*** Source information Section Begins ***
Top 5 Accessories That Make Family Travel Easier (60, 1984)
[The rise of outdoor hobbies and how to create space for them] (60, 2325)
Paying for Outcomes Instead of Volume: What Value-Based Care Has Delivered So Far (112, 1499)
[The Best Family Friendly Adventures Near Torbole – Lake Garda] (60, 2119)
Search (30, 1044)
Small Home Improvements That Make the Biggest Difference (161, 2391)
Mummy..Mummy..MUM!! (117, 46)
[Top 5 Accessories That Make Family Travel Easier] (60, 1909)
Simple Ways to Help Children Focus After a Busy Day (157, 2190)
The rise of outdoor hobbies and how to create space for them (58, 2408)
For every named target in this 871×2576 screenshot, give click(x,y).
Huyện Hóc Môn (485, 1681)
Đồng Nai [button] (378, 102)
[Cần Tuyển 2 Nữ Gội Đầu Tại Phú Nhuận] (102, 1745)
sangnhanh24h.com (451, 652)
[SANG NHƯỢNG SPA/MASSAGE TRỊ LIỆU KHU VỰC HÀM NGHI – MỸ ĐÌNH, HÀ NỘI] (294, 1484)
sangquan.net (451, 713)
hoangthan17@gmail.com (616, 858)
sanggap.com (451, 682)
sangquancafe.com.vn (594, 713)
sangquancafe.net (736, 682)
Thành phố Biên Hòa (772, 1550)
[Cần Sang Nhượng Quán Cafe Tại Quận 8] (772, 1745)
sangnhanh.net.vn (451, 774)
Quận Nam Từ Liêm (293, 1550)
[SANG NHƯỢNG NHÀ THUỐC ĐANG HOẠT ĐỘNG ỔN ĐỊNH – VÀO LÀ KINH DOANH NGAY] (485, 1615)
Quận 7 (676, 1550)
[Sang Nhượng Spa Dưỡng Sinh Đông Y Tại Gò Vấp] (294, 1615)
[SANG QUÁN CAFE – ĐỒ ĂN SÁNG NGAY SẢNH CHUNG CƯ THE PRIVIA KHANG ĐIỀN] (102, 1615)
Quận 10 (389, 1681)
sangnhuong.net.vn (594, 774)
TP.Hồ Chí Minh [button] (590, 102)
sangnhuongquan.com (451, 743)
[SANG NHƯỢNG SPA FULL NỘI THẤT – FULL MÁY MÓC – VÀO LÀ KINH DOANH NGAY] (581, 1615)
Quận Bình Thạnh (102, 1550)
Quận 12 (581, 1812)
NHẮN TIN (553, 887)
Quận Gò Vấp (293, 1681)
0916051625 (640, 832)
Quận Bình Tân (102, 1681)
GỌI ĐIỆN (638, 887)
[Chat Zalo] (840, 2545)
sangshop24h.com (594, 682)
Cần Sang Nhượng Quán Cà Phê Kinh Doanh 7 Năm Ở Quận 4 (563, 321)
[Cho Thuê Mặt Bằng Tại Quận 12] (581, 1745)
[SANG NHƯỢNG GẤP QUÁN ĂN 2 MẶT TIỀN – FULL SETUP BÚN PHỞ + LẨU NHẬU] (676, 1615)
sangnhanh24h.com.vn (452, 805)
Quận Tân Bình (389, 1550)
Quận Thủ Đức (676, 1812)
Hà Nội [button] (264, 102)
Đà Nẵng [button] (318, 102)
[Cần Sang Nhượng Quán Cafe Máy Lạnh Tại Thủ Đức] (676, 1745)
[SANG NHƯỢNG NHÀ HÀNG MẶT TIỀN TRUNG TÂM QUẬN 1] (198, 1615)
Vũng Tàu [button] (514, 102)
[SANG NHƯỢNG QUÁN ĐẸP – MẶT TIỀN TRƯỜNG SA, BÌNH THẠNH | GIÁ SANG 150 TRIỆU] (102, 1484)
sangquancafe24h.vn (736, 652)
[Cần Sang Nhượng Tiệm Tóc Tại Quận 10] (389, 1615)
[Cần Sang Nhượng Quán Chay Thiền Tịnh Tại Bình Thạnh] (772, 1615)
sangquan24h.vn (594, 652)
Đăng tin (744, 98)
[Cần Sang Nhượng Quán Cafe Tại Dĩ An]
*** Source information Section Ends ***
Try it: A single integer is the expected output: the number of lines in the data that include the word "rise".

Result: 2